The muddy conditions prompted the closure of the route in and out of Black Rock City, the temporary community built annually for the festival, while revellers left stuck on site were urged to “shelter in place” and conserve food, water and fuel.
The area is said to have experienced around two to three months’ worth of rain, up to 0.8 inches in just 24 hours between Friday and Saturday morning. The downpours turned the dry desert floor into thick mud, making it difficult for vehicles and festivalgoers to manoeuvre across the site. Some revellers continued to party on the Sunday despite torrential conditions, while others walked 5 miles (8km) to the nearest main road in order to hitchhike.
The severe rain and flooding also meant the annual Man Burn – a ceremonial burning of a wooden totem at the festival’s culmination – did not happen on Sunday night as had been planned. After being postponed twice, according to a social media account affiliated with The Burning Man Project, it is now scheduled for Monday night at 9pm (GMT).
The police are also investigating the death of one person at the festival. While details were initially scarce, Burning Man organisers gave an update on Sunday saying that the death of the unnamed man, 40, was “unrelated to the weather.” The Pershing County Sheriff’s Office is still investigating the death, The Independent reports.
With sunny weather expected to return after the weekend’s downpour, organisers say they are ready for a mass exodus from Monday morning, local time. As per recent images from the festival site shared by the BBC, the ground appears dry enough now for vehicles to drive without getting stuck, and revellers have been able to start slowly leaving.

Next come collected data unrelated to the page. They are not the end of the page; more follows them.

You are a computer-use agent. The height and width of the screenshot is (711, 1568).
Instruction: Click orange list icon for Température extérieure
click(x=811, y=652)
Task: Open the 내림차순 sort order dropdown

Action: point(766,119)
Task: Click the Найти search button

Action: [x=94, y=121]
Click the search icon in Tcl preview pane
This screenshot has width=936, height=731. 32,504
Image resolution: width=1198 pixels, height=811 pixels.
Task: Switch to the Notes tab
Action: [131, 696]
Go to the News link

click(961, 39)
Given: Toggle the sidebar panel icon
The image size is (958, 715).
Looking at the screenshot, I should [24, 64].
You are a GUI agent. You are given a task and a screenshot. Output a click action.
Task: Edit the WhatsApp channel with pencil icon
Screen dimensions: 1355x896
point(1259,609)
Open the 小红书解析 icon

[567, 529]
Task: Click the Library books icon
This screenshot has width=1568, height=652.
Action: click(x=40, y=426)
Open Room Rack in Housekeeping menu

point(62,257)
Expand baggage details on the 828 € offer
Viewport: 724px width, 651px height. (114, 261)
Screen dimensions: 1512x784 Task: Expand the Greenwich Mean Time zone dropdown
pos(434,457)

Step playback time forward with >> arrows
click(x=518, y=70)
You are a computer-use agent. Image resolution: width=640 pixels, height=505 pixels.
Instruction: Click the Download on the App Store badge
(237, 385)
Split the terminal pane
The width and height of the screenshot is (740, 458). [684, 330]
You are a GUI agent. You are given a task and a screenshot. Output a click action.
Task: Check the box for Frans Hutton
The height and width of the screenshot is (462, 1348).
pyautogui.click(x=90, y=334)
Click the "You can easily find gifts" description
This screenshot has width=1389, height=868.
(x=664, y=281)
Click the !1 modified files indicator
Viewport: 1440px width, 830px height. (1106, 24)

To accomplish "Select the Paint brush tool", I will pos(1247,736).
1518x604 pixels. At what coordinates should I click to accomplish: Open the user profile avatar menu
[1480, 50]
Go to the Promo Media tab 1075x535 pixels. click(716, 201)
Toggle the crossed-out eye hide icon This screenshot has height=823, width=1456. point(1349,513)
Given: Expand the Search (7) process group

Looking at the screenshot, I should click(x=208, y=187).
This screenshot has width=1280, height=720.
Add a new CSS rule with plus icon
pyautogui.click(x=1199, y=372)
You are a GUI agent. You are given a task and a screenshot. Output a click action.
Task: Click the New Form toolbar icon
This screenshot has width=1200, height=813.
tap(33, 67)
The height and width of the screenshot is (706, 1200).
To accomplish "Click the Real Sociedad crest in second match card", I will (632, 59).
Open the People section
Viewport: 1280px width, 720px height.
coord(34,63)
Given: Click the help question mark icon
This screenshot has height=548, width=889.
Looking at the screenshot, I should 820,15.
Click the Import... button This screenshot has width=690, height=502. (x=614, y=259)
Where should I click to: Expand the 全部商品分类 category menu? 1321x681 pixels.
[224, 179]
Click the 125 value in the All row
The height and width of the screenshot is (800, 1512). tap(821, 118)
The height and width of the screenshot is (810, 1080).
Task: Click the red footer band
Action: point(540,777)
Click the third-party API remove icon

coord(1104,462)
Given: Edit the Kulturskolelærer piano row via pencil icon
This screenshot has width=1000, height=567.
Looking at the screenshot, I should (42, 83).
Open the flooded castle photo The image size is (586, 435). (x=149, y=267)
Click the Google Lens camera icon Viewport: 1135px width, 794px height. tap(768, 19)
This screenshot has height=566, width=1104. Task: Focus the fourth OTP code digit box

Burning Man also faced controversy last week after a group of anti-capitalist climate change activists blocked the main route into the festival. Members of climate activist coalition Seven Circles displayed signs that read “Burners of the world, unite!”, “Abolish capitalism” and “General strike for climate”, with some protestors chaining themselves to the trailer.
“The purpose of the blockade is to draw attention to capitalism’s inability to address climate and ecological breakdown”, Seven Circles said in a press statement. “The blockade is also in protest against the popularization of Burning Man among affluent people who do not live the stated values of Burning Man, resulting in the commodification of the event.”
Burning Man was first held in Nevada’s Black Rock Desert in 1990, after being founded four years earlier as a festival of art, radical self-expression and community spirit. There are no headline acts or organised performances, instead, participants (‘burners’) build and run art projects and events themselves.